TASK DESCRIPTION
Please repeat every one of the entries below, word for word.

[Position data for elements and text]
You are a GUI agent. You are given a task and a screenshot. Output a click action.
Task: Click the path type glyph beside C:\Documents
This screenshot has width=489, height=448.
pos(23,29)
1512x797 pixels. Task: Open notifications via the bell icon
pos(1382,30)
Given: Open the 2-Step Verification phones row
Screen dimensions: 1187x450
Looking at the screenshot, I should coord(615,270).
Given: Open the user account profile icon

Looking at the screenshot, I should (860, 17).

TASK SOLUTION
You are a GUI agent. You are given a task and a screenshot. Output a click action.
Task: Click the path type glyph beside C:\Documents
This screenshot has width=489, height=448.
pos(23,29)
1512x797 pixels. Task: Open notifications via the bell icon
pos(1382,30)
Given: Open the 2-Step Verification phones row
Screen dimensions: 1187x450
Looking at the screenshot, I should coord(615,270).
Given: Open the user account profile icon

Looking at the screenshot, I should (860, 17).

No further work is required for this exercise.